Space-Shifter: An Installation by Sonia Leber & David Chesworth

  • Date: Thursday, 15 September 2011 to Sunday, 25 September 2011
  • Venue: Perth Institute of Contemporary Arts (PICA) — Perth Cultural Centre, 51 James St, Northbridge, WA
  • Series: This event is part of the Totally Huge New Music Festival series
  • Tickets: This is a free event

Event Details

Sonia Leber and David Chesworth will create a psychogeography of voice and space at PICA, using sound, vibration and metallic constructions. Human voices will resonate throughout the space: babbling and uttering absurdities. Detached from their originating sources, the voices are launched like missiles, careering around and acting directly on the materials of the space. This is an encounter with the voice as an object in itself, where it has become detached from the unseen soundmakers. It is as if the voices have an excess of energy, an unfettered 'self-enjoying' jouissance, which can be uncanny and unnerving, but also thrilling and liberating. The elusive entity of the trickster is evoked. Here it is imagined as a noisy, mischievous interloper, an agent-provocateur, able to change and move about without restraint.
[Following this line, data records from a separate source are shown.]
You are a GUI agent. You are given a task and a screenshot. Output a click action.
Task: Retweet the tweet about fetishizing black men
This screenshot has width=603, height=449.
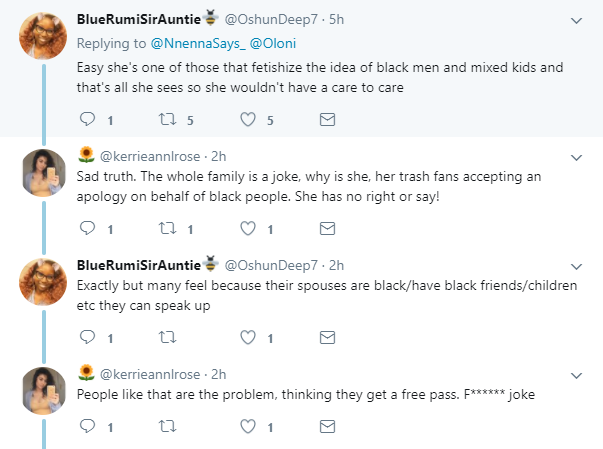[168, 119]
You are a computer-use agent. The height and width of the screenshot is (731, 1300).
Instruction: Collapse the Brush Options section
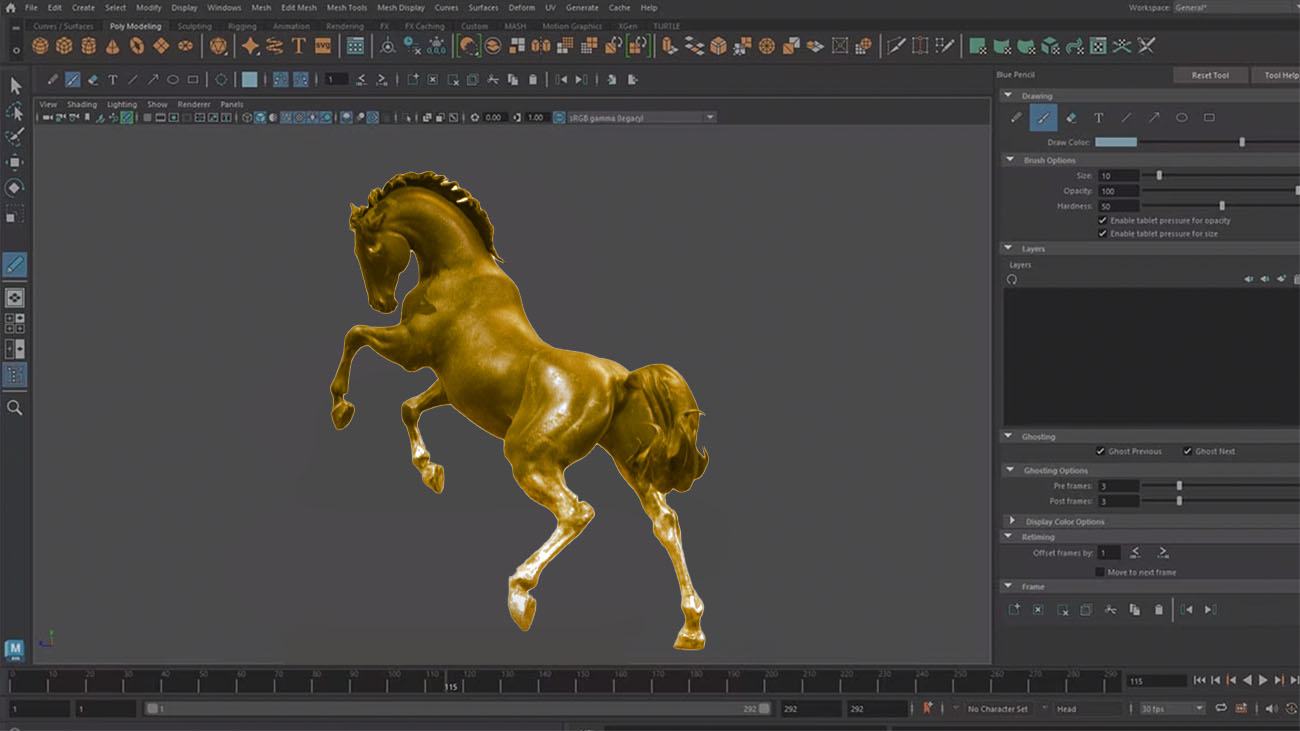click(1010, 159)
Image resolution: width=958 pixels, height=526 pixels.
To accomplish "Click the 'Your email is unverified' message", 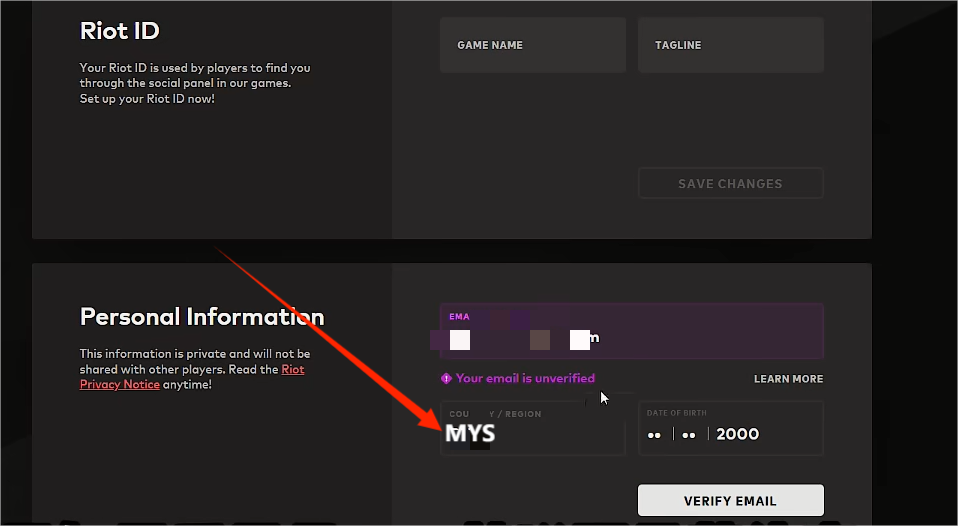I will 525,379.
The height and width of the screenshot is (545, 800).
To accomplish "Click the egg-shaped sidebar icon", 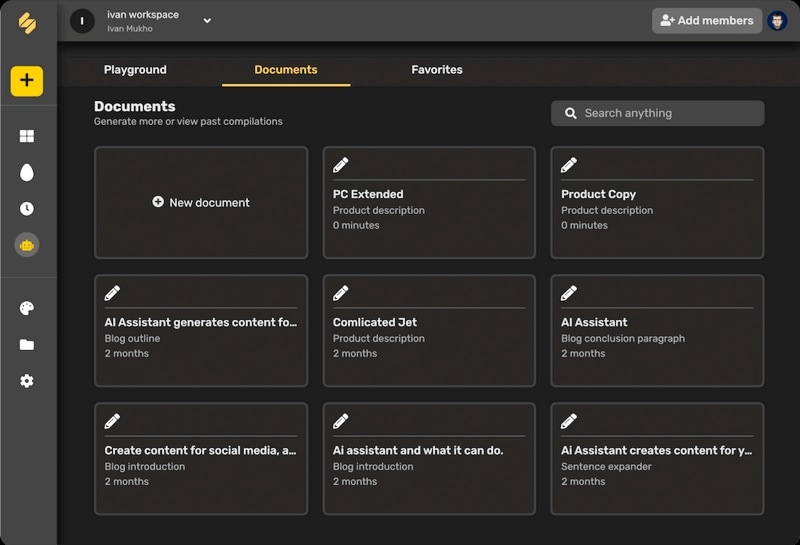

The trickster's voice twists and turns: hatching, splitting and multiplying, delighting in its own excess, making mock, creating damage and disorder.

This installation features the voices of Deborah Kayser and Jerzy Kozlowski, supported by the Royal Melbourne Philharmonic Choir. Each singer was selected for a willingness to use and explore a range of extended-voice techniques, including unusual timbral qualities, breath-sounds and expressive mouth-sounds. The installation also includes fragments of idiosyncratic voices that the artists recorded in the real world, selected for their familiar and unfamiliar qualities.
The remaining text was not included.